Your goal
Your answer should consist only of the lines below from the one with "is (1307, 2034)." through the one with "Click the OK", copied exactly.

Saved entries
┌──

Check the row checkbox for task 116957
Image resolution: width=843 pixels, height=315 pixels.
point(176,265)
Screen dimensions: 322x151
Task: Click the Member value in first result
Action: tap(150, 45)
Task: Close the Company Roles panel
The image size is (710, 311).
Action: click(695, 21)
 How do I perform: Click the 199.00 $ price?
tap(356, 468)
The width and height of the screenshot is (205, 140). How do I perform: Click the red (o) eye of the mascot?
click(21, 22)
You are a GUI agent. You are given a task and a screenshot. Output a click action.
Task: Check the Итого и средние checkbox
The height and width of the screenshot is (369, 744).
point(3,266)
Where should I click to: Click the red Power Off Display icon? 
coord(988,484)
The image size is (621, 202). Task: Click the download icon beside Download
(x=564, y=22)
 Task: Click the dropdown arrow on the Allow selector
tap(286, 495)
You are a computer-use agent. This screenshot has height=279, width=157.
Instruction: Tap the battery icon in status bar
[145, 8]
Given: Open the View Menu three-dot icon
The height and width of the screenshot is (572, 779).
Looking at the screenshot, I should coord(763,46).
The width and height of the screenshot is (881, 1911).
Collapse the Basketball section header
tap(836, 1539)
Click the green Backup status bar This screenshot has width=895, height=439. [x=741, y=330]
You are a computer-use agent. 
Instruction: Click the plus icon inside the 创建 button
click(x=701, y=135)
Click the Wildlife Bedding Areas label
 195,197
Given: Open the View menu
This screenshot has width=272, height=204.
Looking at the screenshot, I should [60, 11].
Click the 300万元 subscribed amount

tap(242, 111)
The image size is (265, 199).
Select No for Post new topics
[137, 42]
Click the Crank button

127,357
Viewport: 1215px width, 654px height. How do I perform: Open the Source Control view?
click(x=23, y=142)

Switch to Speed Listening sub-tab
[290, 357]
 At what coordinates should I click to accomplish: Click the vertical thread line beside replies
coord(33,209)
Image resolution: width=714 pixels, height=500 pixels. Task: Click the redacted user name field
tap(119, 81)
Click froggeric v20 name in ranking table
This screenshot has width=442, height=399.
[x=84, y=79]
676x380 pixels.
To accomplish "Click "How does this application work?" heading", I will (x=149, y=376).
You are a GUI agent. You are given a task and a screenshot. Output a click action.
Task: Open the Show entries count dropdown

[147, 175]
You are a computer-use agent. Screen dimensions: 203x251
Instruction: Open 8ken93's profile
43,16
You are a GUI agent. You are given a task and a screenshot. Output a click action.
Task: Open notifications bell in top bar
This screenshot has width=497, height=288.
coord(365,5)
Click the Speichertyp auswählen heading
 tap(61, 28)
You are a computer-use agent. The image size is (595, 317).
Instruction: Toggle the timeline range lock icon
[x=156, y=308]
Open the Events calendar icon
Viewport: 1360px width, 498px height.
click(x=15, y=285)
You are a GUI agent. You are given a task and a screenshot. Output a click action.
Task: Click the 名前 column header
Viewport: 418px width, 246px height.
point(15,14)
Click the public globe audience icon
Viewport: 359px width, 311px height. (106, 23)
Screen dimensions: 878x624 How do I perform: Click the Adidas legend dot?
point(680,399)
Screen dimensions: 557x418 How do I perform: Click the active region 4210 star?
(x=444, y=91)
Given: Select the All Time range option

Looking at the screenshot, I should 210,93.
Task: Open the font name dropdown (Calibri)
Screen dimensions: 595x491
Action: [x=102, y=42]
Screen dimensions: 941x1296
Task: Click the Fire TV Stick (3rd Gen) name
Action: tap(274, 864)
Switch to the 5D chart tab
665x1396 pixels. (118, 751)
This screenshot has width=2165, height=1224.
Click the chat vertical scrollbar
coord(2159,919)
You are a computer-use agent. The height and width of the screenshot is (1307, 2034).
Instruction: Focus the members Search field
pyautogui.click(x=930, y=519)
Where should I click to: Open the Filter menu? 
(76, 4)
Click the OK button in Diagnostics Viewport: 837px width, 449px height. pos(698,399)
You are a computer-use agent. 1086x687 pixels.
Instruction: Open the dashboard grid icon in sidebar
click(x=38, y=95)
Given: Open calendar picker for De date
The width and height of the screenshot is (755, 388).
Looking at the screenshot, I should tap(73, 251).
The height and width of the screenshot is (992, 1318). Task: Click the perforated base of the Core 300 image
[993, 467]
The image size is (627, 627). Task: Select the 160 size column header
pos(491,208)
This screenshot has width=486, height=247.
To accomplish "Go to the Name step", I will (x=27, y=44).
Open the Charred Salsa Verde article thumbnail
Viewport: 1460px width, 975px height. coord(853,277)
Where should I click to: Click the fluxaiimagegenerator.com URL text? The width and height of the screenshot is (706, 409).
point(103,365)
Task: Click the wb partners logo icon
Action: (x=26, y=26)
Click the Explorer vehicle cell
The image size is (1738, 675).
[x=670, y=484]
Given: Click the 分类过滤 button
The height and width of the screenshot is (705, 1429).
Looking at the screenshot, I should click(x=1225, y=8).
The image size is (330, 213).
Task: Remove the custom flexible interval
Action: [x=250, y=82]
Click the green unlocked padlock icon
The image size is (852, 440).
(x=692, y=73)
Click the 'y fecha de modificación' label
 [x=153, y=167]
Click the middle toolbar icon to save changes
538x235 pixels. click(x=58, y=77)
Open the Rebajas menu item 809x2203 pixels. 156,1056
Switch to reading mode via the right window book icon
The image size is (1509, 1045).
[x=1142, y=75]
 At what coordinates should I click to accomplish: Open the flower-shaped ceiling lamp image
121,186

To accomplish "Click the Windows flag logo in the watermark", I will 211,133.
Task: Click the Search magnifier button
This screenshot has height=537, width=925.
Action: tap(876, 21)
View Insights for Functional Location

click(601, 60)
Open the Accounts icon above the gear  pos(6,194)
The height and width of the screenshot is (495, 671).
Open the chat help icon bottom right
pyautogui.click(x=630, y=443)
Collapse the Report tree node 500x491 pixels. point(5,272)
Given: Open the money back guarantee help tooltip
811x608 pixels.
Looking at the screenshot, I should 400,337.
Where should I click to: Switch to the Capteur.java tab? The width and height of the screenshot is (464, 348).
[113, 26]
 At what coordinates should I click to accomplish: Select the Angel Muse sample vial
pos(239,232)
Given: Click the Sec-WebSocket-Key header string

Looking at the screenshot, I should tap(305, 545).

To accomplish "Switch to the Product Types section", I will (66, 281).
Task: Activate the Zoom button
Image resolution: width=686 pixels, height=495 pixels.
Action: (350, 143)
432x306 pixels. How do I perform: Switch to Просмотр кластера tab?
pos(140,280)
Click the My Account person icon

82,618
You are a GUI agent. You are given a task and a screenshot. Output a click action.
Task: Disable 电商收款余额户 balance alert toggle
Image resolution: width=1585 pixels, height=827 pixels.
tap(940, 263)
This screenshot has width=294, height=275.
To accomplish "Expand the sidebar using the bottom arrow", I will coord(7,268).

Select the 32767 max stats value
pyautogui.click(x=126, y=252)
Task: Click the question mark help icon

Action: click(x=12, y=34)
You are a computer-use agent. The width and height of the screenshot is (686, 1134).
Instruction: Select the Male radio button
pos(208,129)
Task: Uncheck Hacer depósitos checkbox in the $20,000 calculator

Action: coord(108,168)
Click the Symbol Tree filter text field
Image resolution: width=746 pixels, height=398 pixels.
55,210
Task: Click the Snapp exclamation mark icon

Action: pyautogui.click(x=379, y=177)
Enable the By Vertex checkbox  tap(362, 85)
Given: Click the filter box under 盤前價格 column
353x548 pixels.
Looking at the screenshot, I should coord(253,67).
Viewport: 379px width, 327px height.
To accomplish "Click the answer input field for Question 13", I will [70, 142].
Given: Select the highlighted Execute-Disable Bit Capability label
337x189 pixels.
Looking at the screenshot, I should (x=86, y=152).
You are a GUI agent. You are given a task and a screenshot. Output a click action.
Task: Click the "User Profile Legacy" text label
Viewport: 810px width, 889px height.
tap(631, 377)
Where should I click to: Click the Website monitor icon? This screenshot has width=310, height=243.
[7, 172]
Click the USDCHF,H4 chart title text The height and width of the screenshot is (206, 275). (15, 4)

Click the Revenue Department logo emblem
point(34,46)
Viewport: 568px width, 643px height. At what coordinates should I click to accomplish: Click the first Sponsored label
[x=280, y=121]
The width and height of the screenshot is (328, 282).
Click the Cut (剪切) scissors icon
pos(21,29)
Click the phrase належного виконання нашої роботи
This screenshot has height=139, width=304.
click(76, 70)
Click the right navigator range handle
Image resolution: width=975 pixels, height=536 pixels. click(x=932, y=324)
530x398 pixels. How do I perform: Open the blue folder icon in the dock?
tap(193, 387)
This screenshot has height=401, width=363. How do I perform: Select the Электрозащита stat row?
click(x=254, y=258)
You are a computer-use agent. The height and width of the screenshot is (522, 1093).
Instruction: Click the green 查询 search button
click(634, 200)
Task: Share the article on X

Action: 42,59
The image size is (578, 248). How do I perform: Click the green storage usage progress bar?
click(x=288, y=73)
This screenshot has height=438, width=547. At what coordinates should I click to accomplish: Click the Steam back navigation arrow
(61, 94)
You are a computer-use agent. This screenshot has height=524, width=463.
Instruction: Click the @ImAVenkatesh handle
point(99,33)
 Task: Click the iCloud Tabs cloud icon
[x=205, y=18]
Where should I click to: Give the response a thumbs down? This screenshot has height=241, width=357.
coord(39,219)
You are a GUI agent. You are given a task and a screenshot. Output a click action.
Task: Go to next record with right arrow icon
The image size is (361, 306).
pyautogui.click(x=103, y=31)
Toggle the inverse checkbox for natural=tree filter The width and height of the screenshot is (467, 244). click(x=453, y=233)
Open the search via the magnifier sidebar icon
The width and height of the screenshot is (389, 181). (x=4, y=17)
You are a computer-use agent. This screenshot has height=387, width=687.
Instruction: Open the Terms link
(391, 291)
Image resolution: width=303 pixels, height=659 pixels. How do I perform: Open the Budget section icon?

└──

Completed task
You are a computer-use agent. The height and width of the screenshot is (1307, 2034).
Instruction: Focus the members Search field
pyautogui.click(x=930, y=519)
Where should I click to: Open the Filter menu? 
(76, 4)
Click the OK button in Diagnostics Viewport: 837px width, 449px height. pos(698,399)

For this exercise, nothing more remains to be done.